PASSAGE:
##########

Brian Hanna

Personal information
- Full name: Brian Leslie Hanna
- Born: 7 October 1946 (age 79) Katanning, Western Australia
- Batting: Right-handed
- Bowling: Right-arm medium
- Role: Batsman

Domestic team information
- 1970/71–1972/73: Western Australia
- FC debut: 29 January 1971 Western Australia v New Zealanders
- Last FC: 15 December 1972 Western Australia v South Australia
- LA debut: 31 January 1971 Western Australia v New Zealanders
- Last LA: 29 October 1972 Western Australia v South Australia

Career statistics
| Competition | First-class | List A |
| Matches | 7 | 3 |
| Runs scored | 213 | 8 |
| Batting average | 17.75 | 2.66 |
| 100s/50s | 0/1 | 0/0 |
| Top score | 51* | 8 |
| Balls bowled | 32 | – |
| Wickets | 0 | – |
| Bowling average | – | – |
| 5 wickets in innings | – | – |
| 10 wickets in match | – | – |
| Best bowling | – | – |
| Catches/stumpings | 6/– | 0/– |
- Source: CricketArchive, 12 October 2011

= Brian Hanna =

Australian cricketer (born 1946)

Brian Leslie Hanna (born 7 October 1946) is an Australian former cricketer. Originally from Katanning, he played seven first-class and three List A matches for Western Australia from the 1970–71 to 1972–73 seasons. Playing mainly as a top-order batsman, he made 213 runs at an average of 17.75, with a highest score of 51 not out.

##########

EXTRACTED RECORDS:
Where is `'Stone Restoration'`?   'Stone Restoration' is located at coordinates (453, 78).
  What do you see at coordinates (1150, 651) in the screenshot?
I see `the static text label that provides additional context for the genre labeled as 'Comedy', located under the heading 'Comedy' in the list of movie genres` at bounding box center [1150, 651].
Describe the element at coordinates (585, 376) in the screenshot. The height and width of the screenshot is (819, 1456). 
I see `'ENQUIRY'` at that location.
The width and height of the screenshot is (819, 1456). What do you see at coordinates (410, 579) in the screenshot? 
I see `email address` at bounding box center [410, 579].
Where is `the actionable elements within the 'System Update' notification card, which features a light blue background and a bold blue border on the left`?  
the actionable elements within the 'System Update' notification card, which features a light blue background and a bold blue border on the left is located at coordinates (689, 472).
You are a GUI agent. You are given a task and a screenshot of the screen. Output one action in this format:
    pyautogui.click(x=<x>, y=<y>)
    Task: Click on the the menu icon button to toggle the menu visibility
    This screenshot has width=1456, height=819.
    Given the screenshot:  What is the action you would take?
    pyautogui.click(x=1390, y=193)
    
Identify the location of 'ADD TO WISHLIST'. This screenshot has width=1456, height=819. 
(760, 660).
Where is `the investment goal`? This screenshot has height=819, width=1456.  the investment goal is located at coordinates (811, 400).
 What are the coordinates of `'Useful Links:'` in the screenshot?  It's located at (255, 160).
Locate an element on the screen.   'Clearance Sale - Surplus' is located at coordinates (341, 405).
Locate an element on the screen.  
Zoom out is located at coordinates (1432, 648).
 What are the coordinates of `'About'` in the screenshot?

##########

DIRECTIONS FOR THIS TASK: Render this sentence from the cricketer profile in French: "Brian Leslie Hanna (born 7 October 1946) is an Australian former cricketer."

RESPONSE TO THIS EXERCISE: Brian Leslie Hanna (né le 7 octobre 1946) est un ancien joueur de cricket australien.